28 Novembre 2016

Marie-Noëlle Favier

POPULARISER LA SCIENCE et irriguer le territoire national

Le Ministre Hubert Curien, qui a développé une politique volontariste pour mailler le territoire national de laboratoires de recherche, était également convaincu de la nécessité d’irriguer les régions en matière de « popularisation de la science », comme il aimait à le dire.

Peut-être avait-il été marqué, comme président de l’AMCSTI, par le dynamisme des acteurs régionaux et par la vitalité des projets nés dans la mouvance des Assises et de la Loi sur la Recherche de 1982. En tout cas, il portait intimement cette conviction, de l’obligation pour les chercheurs de partager leurs savoirs, ‘’il est bon que la science sorte des lieux ou elle s’élabore’’ déclarait-il à la première édition du festival des sciences de Chamonix, en 1991.

Il avait aussi conscience de l’importance de rééquilibrer le paysage national, le poids des établissements nationaux et, singulièrement celui de la Cité des sciences et de l’Industrie, risquant d’obérer les projets en région. C’est pourquoi, il s’est battu pour inscrire les moyens de ce lourd équipement aux charges communes de l’Etat et consacrer les crédits de son ministère, aux projets plus modestes et créatifs, initiés par les associations et les collectivités territoriales.

Ce fut le cas pour le réseau des Centres de culture scientifique, technique et industrielle, créés pour offrir un cadre de dialogue et d’expérimentations autour des sciences et de la technologie. Le Ministre a célébré les dix ans du premier CCSTI, celui de Grenoble, créé en 1979 ; inauguré notamment ceux du Nord-Pas-de-Calais, de Poitiers, le Jardin des Sciences à Strasbourg, la Maison de l’innovation, à Clermont-Ferrand, l’Espace des sciences à Rennes, dont il suivra attentivement la destinée.  Il encourageait en particulier les lieux portés par des scientifiques eux-mêmes, comme le Musée des Eyzies, celui de Tautavel, le Géodrome d’Orléans. De cette dynamique  naîtront également Océanopolis à Brest, Nausicaà à Boulogne-Sur-Mer et la Cité de l’Espace à Toulouse.

Tous ces projets ont pu voir le jour grâce aux financements des contrats de plan Etat-Région. Une ligne spécifique « culture scientifique et technique » fut même créée par la Datar. Et le ministre ne manquait pas d’inciter les DRRT, sur lesquels il s’appuyait beaucoup pour sa stratégie régionale, à faire émerger des dossiers en ce sens.

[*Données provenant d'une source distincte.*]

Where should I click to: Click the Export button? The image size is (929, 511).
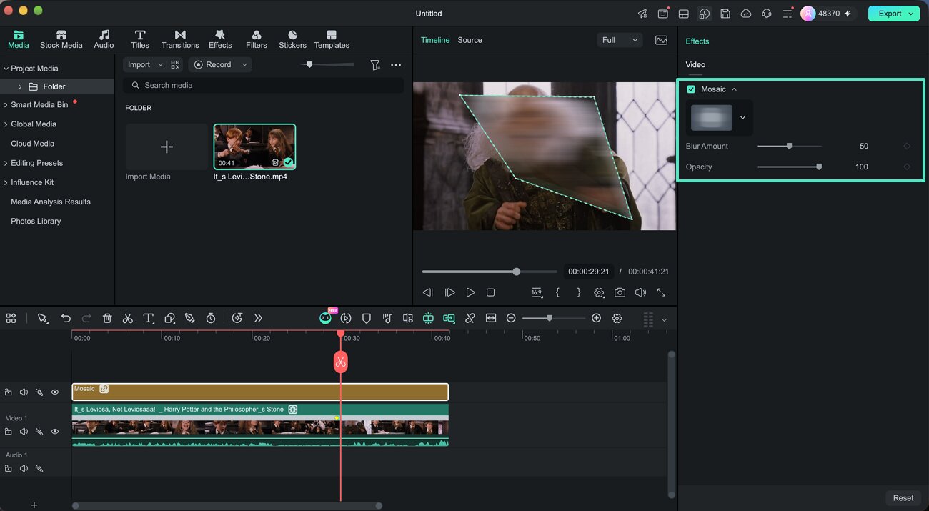point(893,14)
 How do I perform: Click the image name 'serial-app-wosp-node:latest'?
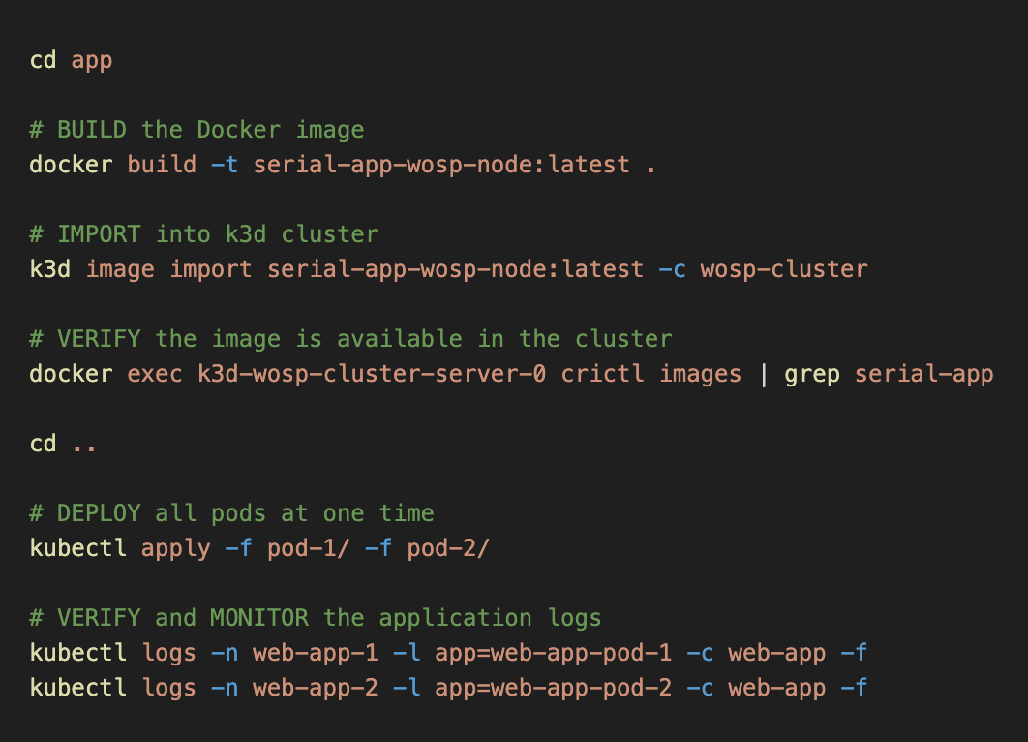[440, 164]
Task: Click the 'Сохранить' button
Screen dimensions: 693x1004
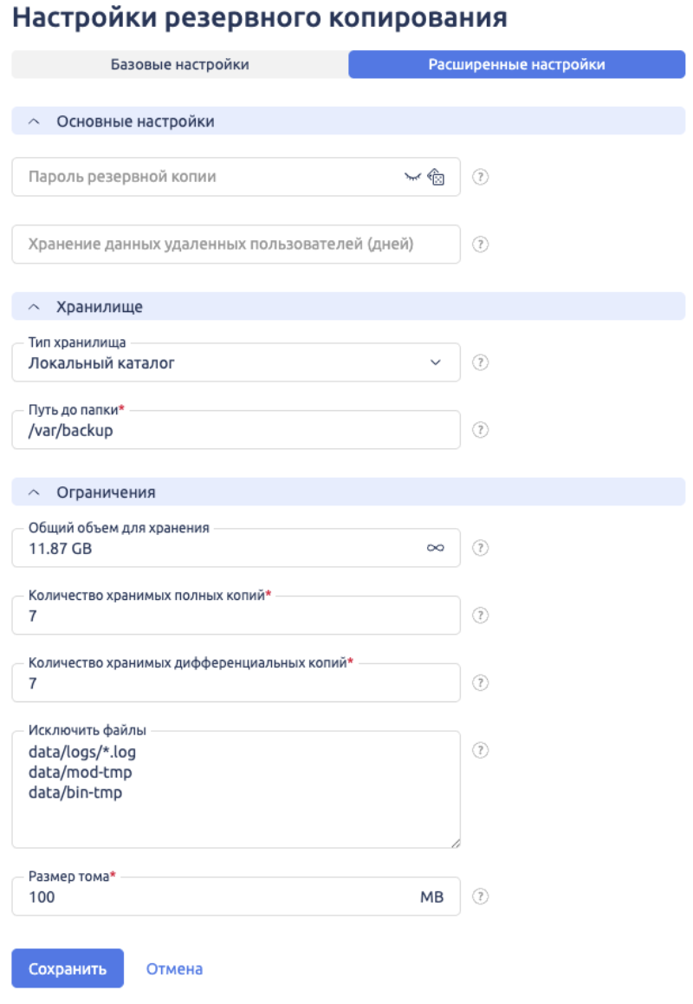Action: pyautogui.click(x=68, y=968)
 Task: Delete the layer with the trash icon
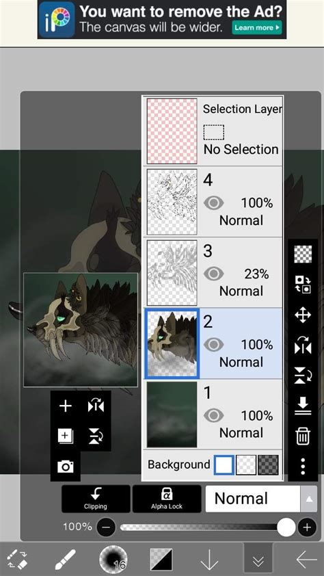pos(303,436)
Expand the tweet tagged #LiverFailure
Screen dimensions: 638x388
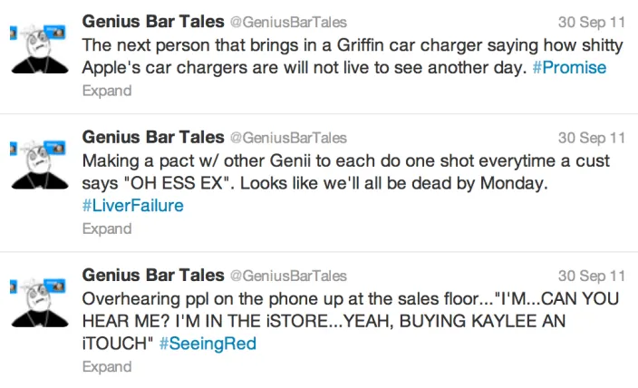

Fidèle à son émerveillement  d’enfant, au Palais de la Découverte, Hubert Curien ne manquait pas une occasion d’accompagner ou de valoriser par sa présence les actions de sensibilisation des jeunes, il appréciait les expérimentations, les Expo Sciences régionales, les lancement de fusées de Planète sciences, les clubs Inserm jeunesse, adossés aux centres de recherche en région  et considérait que l’astronomie et les planétariums étaient un bon vecteur pour stimuler l’appétence des jeunes pour la science et les inciter à y consacrer leur avenir. Là aussi, les planétariums de Vaulx-en-Velin, de Cappelle-la-Grande, de Pleumeur-Bodou, de Strasbourg, témoignent de cette politique d’essaimage.

Cette volonté de diffusion nationale s’est bien sûr parfaitement incarnée dans la ‘science en fête’ devenue depuis la Fête de la science, soutenue politiquement et médiatiquement, dés 1992, par un Ministre qui s’est réjoui du succès immédiat de cette manifestation qui perdure, 25 ans après, portée par les chercheurs, les médiateurs, les associations, les organismes de recherche, les universités, partout en France.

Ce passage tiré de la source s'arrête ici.